→ **EXERCISE TASK 1**
Could you lay out the entries from the line containing "The image size is (674, 473)." through the line containing "click(53, 317)" as a JSON list of strings, one string per line and no blank lines? Leave the pictures out.

→ **EXCERPT PROVIDED**
Newsgroups: comp.parallel
Subject: Help - explain superlinear speedup?
From: slater@nuc.berkeley.edu (Steve Slater)
I have a program which has superlinear speedup and I can't explain it. Does anyone have any ideas. Here is the summary.
I am using a code which passes messages using p4, on 4 Sparc 2's running SunOS 4.1.3. The code solves coupled matrix equations, much like a heat equation. The processors are each assigned a geometrical region like:
	------------------
	|        |       |
	|   A    |   B   |
	|________|_______|
	|        |       |
	|   C    |   D   |
	|________|_______|
Each job/process analyzes only one region of A through D.
What happens in the code (not really important to my problem though) is a matrix is solved for each A-D, then the boundary conditions are passed between each region (outgoing heat current = incoming for each neighbor) and the matrix equations are solved locally again. The process repeats until the solution converges.
With p4, I first run 4 processes (4 regions) on only 1 machine. The messages are passing through sockets. Then I run on 2 machines, each having 2 processes (2 regions), and finally on 4 machines, each having 1 process (region).
You would expect less than linear speedup since with only one machine, no messages are sent over the ethernet, they are just communicated via sockets. But I get very superlinear speedup like:
1 proc:556 sec 4 unique processes on 1 machine
2 proc:204 sec 2 processes on each of 2 machines
4 proc: 38 sec 1 process on each machine
There was NO memory swapping occurring during the entire execution time. I would periodically check with ps.
Does anyone have any thoughts?

Steve Slater
slater@nuc.berkeley.edu

From: Krste Asanovic <krste@icsi.berkeley.edu>
Subject: Re: Help - explain superlinear speedup?
There are two possible cache effects. The first is that each Sparc-2 only has 64KB of unified cache. If your data set + code fits into 64KB you'll see a marking improvement over the case when it doesn't.

→ **EXERCISE TASK 2**
Can you proceed with the newsgroup thread about superlinear speedup, picking up right after its last sentence?

→ **SUPPLIED MATERIAL**
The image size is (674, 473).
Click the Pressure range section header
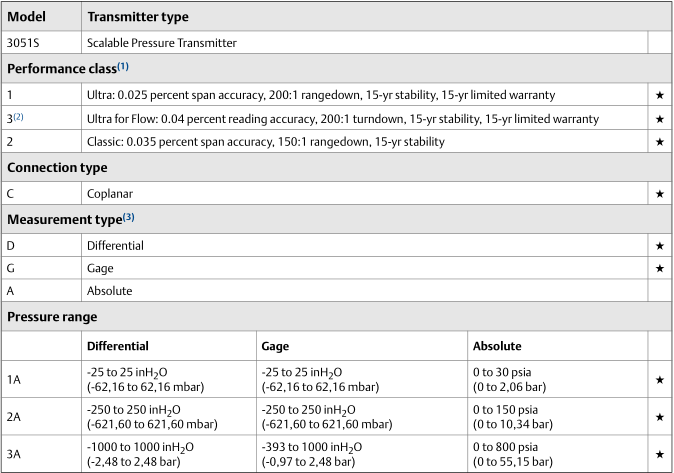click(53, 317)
* * *
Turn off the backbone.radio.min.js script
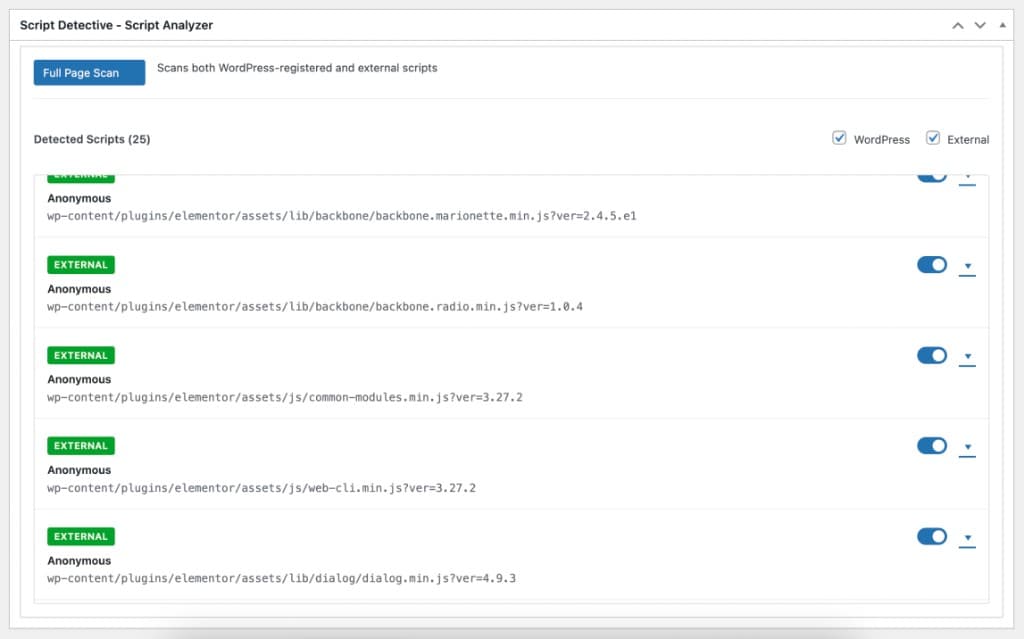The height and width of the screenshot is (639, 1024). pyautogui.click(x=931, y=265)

→ **WRITTEN ANSWER 1**
[
  "The image size is (674, 473).",
  "Click the Pressure range section header",
  "click(53, 317)"
]

→ **WRITTEN ANSWER 2**
The second is the limited TLB size. I don't have the Sparc-2 MMU numbers handy, but I think it supported 64 entries for 4KB pages, i.e. 256KB mapped simultaneously at most. If a single process's code + data fits into the TLB, you'll see a marked difference.
These differences are exaggerated if your code makes repeated sweeps over these data regions.
--
Krste Asanovic email: krste@icsi.berkeley.edu


Newsgroups: comp.parallel
From: David Bader <dbader@glue.umd.edu>
Subject: Re: Help - explain superlinear speedup?
Superlinear speedup is commonly attributable to caching effects. When you split the problem onto multiple processors, the subproblems are obviously a fraction of the original problem size. With the smaller problem size, you are most likely getting a higher cache hit rate, and the result, even after considering the communications time, is still better than the time on a single processor with more cache misses.

-david


Newsgroups: comp.parallel
From: mtaylor@easynet.com (Michael A. Taylor)
Subject: Re: Help - explain superlinear speedup?
You are reducing the number of process switches and also the cache flushing that occurs with each process switch. Therefore you are executing fewer instructions (less switches) and they execute faster (fewer cache faults).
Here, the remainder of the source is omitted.